Budi Karya Sumadi adalah mantan Direktur Utama Angkasa Pura II Jakarta. Sebelum menduduki jabatan sebagai Dirut Angkasa Pura II, Budi Karya Sumadi adalah Direktur Utama PT Jakarta Propertindo (Jakpro).


Nama Budi Karya Sumadi menjadi salah satu nama baru yang muncul pada pergantian kabinet Juli 2016 ini. Budi yang masih menjabat Direktur Angkasa Pura II dikabarkan akan menjadi Menteri Perhubungan, menggantikan Ignasius Jonan.


Lulusan jurusan arsitektur Universitas Gajah Mada tahun 1981 ini sudah malang melintang di berbagai proyek pembangunan kawasan di sekitar Jakarta. Setidaknya sudah sejak 1982, ia bekerja di PT Pembangunan Jaya sampai 2004 silam. Posisi tertinggi ia menduduki jabatan sebagai Direktur Utama PT Pembangunan Jaya Ancol Tbk yang memimpin pengembangan Ancol.


Hasil karya pria kelahiran Palembang 18 Desember 1956 ini juga banyak setelah didapuk menjadi Direktur Utama PT Jakarta Propertindo tahun 2004-2013. Sejumlah mega proyek di Ibu Kota berhasil diselesaikan, di antaranya, revitalisasi taman kota Waduk Pluit dan Waduk Ria-Rio serta penyelesaian rumah susun sederhana sewa di Marunda.


Sebelum disebut menggantikan Jonan, Budi Karya sempat berseberangan dengan kebijakan Jonan.

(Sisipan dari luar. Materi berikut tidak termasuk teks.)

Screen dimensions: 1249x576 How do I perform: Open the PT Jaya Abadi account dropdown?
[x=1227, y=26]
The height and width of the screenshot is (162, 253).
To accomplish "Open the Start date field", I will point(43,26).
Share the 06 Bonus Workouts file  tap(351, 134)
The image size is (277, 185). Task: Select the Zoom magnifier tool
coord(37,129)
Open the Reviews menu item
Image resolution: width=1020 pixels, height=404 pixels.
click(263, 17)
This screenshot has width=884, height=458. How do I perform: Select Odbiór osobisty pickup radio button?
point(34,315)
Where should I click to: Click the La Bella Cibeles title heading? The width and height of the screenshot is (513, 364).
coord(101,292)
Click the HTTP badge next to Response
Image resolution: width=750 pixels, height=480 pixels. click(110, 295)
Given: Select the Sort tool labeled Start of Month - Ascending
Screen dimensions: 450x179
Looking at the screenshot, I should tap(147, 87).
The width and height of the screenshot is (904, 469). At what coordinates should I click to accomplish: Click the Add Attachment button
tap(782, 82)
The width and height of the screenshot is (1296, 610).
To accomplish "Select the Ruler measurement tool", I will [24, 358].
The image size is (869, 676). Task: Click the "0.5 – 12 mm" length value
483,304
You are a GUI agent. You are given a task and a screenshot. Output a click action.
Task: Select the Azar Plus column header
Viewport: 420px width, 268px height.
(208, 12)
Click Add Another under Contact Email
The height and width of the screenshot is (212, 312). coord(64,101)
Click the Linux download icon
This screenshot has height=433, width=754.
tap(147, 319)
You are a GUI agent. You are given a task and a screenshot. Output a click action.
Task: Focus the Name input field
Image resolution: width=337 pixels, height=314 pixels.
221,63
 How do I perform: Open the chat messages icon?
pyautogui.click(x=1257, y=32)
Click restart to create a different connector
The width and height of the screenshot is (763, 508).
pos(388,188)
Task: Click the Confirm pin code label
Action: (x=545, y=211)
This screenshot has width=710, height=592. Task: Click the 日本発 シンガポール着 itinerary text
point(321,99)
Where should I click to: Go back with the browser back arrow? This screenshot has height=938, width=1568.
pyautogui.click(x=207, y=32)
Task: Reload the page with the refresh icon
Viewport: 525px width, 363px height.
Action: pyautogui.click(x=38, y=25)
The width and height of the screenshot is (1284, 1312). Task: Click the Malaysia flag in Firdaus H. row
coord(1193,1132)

Budi Karya sempat menolak permintaan Jonan untuk mencopot General Manager Bandara Soekarno-Hatta, akibat kesalahan ground handling yang dilakukan maskapai Lion Air pada 10 Mei 2016. Konflik dengan Jonan yang terakhir adalah ketika niat Budi untuk mengaktifkan pengoperasian Bandara Ultimate Soekarno-Hatta ditentang Jonan, dengan alasan infrastruktur yang belum siap dan belum ada menara pengawas.


Pada Reshuflle Kabinet Kerja Jilid II, Presiden Joko Widodo menunjuk Budi Karya Sumadi sebagai Menteri Perhubungan dan menggantikan Ignasius Jonan. Budi Karya Sumadi resmi menjabat sebagai Menteri Perhubungan dan dilantik pada 27 Juli 2016, di Istana Negara, Jakarta.